## Required work
Write out, with no changes, the part of the records below that begins with the line containing "Expand the run" and ends with the line containing "pyautogui.click(x=1501, y=150)", including both of those lines.

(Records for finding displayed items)
◇ ◇ ◇

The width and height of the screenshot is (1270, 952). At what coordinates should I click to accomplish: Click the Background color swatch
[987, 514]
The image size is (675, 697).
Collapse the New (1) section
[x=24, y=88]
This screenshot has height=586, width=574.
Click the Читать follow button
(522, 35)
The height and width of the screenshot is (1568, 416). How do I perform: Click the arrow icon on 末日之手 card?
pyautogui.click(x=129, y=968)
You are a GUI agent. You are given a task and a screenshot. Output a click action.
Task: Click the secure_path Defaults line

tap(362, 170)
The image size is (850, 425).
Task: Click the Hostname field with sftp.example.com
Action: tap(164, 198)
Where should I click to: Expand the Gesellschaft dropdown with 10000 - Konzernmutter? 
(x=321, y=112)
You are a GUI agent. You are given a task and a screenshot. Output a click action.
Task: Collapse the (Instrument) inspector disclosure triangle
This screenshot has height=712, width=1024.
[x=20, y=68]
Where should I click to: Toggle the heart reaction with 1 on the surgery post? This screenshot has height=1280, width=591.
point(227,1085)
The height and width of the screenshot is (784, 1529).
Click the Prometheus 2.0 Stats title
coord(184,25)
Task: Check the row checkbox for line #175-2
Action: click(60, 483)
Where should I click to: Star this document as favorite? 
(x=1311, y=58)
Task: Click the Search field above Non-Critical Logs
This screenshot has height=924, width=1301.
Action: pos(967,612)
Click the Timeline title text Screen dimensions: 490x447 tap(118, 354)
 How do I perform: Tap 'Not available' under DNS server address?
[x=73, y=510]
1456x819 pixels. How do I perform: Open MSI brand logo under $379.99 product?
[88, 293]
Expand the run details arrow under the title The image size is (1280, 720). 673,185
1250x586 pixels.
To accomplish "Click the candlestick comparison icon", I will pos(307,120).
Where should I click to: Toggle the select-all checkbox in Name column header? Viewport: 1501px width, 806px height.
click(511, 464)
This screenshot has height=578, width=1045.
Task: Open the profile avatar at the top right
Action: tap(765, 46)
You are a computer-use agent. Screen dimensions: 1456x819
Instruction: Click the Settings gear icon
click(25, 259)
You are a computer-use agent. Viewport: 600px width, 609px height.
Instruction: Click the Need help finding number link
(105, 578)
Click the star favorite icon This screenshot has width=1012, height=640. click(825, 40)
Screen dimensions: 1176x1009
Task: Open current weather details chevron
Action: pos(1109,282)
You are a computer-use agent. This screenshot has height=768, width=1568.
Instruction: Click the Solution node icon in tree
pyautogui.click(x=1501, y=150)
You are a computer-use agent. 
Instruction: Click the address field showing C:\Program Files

◇ ◇ ◇

## Solution for this task
Expand the run details arrow under the title The image size is (1280, 720). 673,185
1250x586 pixels.
To accomplish "Click the candlestick comparison icon", I will pos(307,120).
Where should I click to: Toggle the select-all checkbox in Name column header? Viewport: 1501px width, 806px height.
click(511, 464)
This screenshot has height=578, width=1045.
Task: Open the profile avatar at the top right
Action: tap(765, 46)
You are a computer-use agent. Screen dimensions: 1456x819
Instruction: Click the Settings gear icon
click(25, 259)
You are a computer-use agent. Viewport: 600px width, 609px height.
Instruction: Click the Need help finding number link
(105, 578)
Click the star favorite icon This screenshot has width=1012, height=640. click(825, 40)
Screen dimensions: 1176x1009
Task: Open current weather details chevron
Action: pos(1109,282)
You are a computer-use agent. This screenshot has height=768, width=1568.
Instruction: Click the Solution node icon in tree
pyautogui.click(x=1501, y=150)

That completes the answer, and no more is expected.